» Problem statement: Change every "GUI agent" in the rows below to "screen agent" and give the rows back with nothing else altered.

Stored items
######

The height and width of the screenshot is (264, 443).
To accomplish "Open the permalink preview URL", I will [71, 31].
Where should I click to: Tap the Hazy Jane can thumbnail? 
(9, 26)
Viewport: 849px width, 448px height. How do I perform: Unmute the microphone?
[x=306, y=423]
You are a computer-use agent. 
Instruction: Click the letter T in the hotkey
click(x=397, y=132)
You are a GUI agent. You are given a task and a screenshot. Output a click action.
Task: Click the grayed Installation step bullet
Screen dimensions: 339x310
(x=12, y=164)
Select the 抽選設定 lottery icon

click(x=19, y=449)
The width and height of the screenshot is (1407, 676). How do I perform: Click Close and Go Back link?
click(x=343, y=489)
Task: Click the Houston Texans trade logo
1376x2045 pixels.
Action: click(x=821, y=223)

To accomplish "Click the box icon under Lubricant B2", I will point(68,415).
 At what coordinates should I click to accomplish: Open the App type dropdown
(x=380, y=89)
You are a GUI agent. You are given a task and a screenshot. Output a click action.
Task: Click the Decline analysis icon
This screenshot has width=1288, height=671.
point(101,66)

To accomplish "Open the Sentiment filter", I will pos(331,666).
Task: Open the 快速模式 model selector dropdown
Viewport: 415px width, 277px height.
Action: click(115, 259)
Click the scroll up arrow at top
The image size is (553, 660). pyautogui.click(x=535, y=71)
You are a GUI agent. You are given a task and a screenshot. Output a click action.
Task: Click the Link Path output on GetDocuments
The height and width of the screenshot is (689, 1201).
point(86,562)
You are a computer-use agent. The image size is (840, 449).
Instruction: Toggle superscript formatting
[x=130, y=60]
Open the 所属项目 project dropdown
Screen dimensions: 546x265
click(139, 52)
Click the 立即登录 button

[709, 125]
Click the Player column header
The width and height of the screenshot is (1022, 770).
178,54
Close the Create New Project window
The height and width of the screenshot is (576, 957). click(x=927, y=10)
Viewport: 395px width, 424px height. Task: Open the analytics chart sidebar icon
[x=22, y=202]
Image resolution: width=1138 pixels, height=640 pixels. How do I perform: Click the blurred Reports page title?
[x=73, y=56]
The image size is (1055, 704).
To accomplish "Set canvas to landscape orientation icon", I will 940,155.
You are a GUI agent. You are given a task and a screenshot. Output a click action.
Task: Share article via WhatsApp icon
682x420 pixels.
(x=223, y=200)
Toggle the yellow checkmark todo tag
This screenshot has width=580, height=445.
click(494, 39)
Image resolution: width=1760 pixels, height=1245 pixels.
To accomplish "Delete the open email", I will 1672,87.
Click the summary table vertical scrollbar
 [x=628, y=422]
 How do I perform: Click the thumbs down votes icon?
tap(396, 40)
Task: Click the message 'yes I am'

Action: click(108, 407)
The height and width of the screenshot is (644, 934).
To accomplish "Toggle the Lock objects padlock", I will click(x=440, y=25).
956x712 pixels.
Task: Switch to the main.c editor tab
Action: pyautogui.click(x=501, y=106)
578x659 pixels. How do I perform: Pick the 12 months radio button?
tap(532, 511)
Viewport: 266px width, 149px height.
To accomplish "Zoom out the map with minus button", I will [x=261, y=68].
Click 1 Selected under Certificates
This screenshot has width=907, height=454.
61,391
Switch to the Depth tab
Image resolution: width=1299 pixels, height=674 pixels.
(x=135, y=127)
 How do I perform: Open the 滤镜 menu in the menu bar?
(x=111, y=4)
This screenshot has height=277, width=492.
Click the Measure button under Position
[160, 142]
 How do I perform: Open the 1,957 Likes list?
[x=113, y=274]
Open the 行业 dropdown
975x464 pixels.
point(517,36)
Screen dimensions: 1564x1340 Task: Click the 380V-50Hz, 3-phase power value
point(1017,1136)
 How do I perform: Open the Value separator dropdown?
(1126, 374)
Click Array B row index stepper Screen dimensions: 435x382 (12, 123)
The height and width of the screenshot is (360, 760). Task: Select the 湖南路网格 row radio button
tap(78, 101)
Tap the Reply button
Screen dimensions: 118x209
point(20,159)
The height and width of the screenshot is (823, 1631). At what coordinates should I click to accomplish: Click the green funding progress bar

######

» Final result:
The height and width of the screenshot is (264, 443).
To accomplish "Open the permalink preview URL", I will [71, 31].
Where should I click to: Tap the Hazy Jane can thumbnail? 
(9, 26)
Viewport: 849px width, 448px height. How do I perform: Unmute the microphone?
[x=306, y=423]
You are a computer-use agent. 
Instruction: Click the letter T in the hotkey
click(x=397, y=132)
You are a screen agent. You are given a task and a screenshot. Output a click action.
Task: Click the grayed Installation step bullet
Screen dimensions: 339x310
(x=12, y=164)
Select the 抽選設定 lottery icon

click(x=19, y=449)
The width and height of the screenshot is (1407, 676). How do I perform: Click Close and Go Back link?
click(x=343, y=489)
Task: Click the Houston Texans trade logo
1376x2045 pixels.
Action: click(x=821, y=223)

To accomplish "Click the box icon under Lubricant B2", I will point(68,415).
 At what coordinates should I click to accomplish: Open the App type dropdown
(x=380, y=89)
You are a screen agent. You are given a task and a screenshot. Output a click action.
Task: Click the Decline analysis icon
This screenshot has width=1288, height=671.
point(101,66)

To accomplish "Open the Sentiment filter", I will pos(331,666).
Task: Open the 快速模式 model selector dropdown
Viewport: 415px width, 277px height.
Action: click(115, 259)
Click the scroll up arrow at top
The image size is (553, 660). pyautogui.click(x=535, y=71)
You are a screen agent. You are given a task and a screenshot. Output a click action.
Task: Click the Link Path output on GetDocuments
The height and width of the screenshot is (689, 1201).
point(86,562)
You are a computer-use agent. The image size is (840, 449).
Instruction: Toggle superscript formatting
[x=130, y=60]
Open the 所属项目 project dropdown
Screen dimensions: 546x265
click(139, 52)
Click the 立即登录 button

[709, 125]
Click the Player column header
The width and height of the screenshot is (1022, 770).
178,54
Close the Create New Project window
The height and width of the screenshot is (576, 957). click(x=927, y=10)
Viewport: 395px width, 424px height. Task: Open the analytics chart sidebar icon
[x=22, y=202]
Image resolution: width=1138 pixels, height=640 pixels. How do I perform: Click the blurred Reports page title?
[x=73, y=56]
The image size is (1055, 704).
To accomplish "Set canvas to landscape orientation icon", I will 940,155.
You are a screen agent. You are given a task and a screenshot. Output a click action.
Task: Share article via WhatsApp icon
682x420 pixels.
(x=223, y=200)
Toggle the yellow checkmark todo tag
This screenshot has width=580, height=445.
click(494, 39)
Image resolution: width=1760 pixels, height=1245 pixels.
To accomplish "Delete the open email", I will 1672,87.
Click the summary table vertical scrollbar
 [x=628, y=422]
 How do I perform: Click the thumbs down votes icon?
tap(396, 40)
Task: Click the message 'yes I am'

Action: click(108, 407)
The height and width of the screenshot is (644, 934).
To accomplish "Toggle the Lock objects padlock", I will click(x=440, y=25).
956x712 pixels.
Task: Switch to the main.c editor tab
Action: pyautogui.click(x=501, y=106)
578x659 pixels. How do I perform: Pick the 12 months radio button?
tap(532, 511)
Viewport: 266px width, 149px height.
To accomplish "Zoom out the map with minus button", I will [x=261, y=68].
Click 1 Selected under Certificates
This screenshot has width=907, height=454.
61,391
Switch to the Depth tab
Image resolution: width=1299 pixels, height=674 pixels.
(x=135, y=127)
 How do I perform: Open the 滤镜 menu in the menu bar?
(x=111, y=4)
This screenshot has height=277, width=492.
Click the Measure button under Position
[160, 142]
 How do I perform: Open the 1,957 Likes list?
[x=113, y=274]
Open the 行业 dropdown
975x464 pixels.
point(517,36)
Screen dimensions: 1564x1340 Task: Click the 380V-50Hz, 3-phase power value
point(1017,1136)
 How do I perform: Open the Value separator dropdown?
(1126, 374)
Click Array B row index stepper Screen dimensions: 435x382 (12, 123)
The height and width of the screenshot is (360, 760). Task: Select the 湖南路网格 row radio button
tap(78, 101)
Tap the Reply button
Screen dimensions: 118x209
point(20,159)
The height and width of the screenshot is (823, 1631). At what coordinates should I click to accomplish: Click the green funding progress bar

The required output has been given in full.